In North America you will find this 8 to 12 foot deciduous shrub in much of woodlands of the eastern United States. Viburnum is known as Kalyna in the Ukraine and is very much a part of their folk tradition pictured in embroidery work, mentioned in folk songs, and in Slavic mythology. One of the earliest documented examples of adulteration in botanical medicine in the US occurred with this plant. The bark was made official in the U.S. Pharmacopeia in 1894 and was included in the National Formulary in 1916. Widespread adulteration by mountain maple (Acer spicatum) and other Viburnum species led to confusion about the correct source plant. A later review surveyed the botanical, chemical, and pharmacological differences between black haw and cramp bark.

Function

This plant has been traditionally used as a food source (berries) and as a plant remedy. Historically the eclectic physicians recommended it to support the body's adaptation associated with menstruation. It has also been found to be useful for the common complaints associated with normal menstrual cycles. As the plant name suggests, it can be used exactly for just that purpose! The bark contains methyl salicylate which is a weak acting precursor to the salicylic acid that is used in aspirin, but much less irritating to the gastric mucosa albeit weaker in its action. Also traditionally used to help relax bronchial and respiratory muscle spasms associated with cough.

Uses of Cramp Bark

Disclaimer

This information in our Herbal Reference Guide is intended only as a general reference for further exploration, and is not a replacement for professional health advice. This content does not provide dosage information, format recommendations, toxicity levels, or possible interactions with prescription drugs. Accordingly, this information should be used only under the direct supervision of a qualified health practitioner such as a naturopathic physician.

Active Constituents

Coumarin, Salicin, flavonoids and triterpenes such as ursolic acid, hydroxycoumarins, caffeic acid derivatives, phenolcarboxylic acids, and tannins.

Parts Used

  • Bark

Important precautions

Not for use during pregnancy. If you have a medical condition or take pharmaceutical drugs please consult your doctor prior to use.

Additional Resources

Jarboe CH, Zirvi KA, Nicholson JA, Schmidt CM. Scopoletin, an antispasmodic component of Viburnum opulus and V. prunifolium . J Med Chem . 1967;10:488-489.

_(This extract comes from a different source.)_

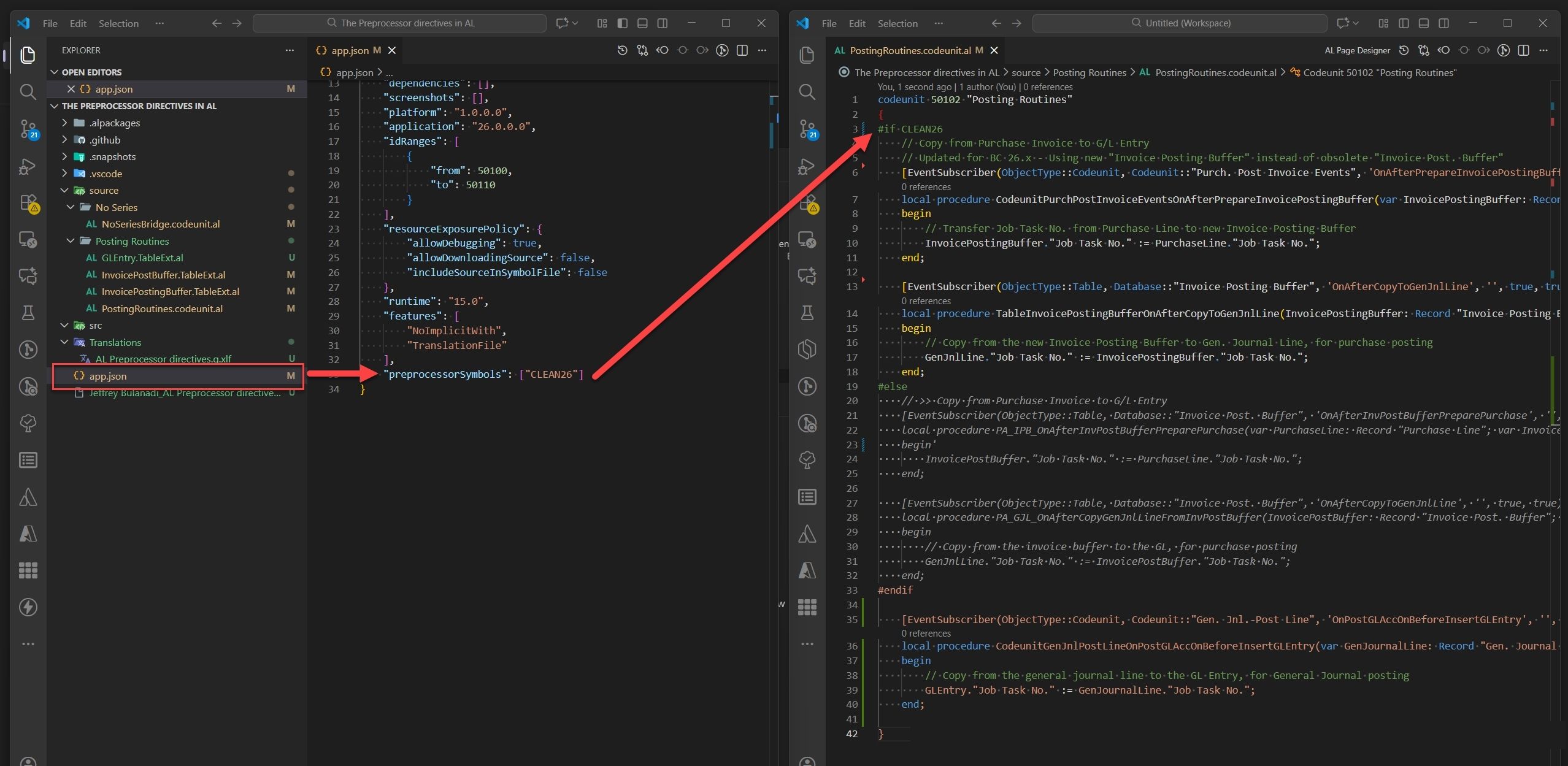Open NoSeriesBridge.codeunit.al in explorer

[161, 224]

Hörhammer L, Wagner H, Reinhardt H. Chemistry, pharmacology, and pharmaceutics of the components of Viburnum prunifolium and V. opulus . Botan Mag (Tokyo). 1966;79:510-525.

Youngken HW. The pharmacognosy, chemistry and pharmacology of Viburnum . III. History, botany and pharmacognosy of Viburnum opulus L. Var. americanum . (Miller) Aiton. J Am Pharm Assoc . 1932;21:444-462.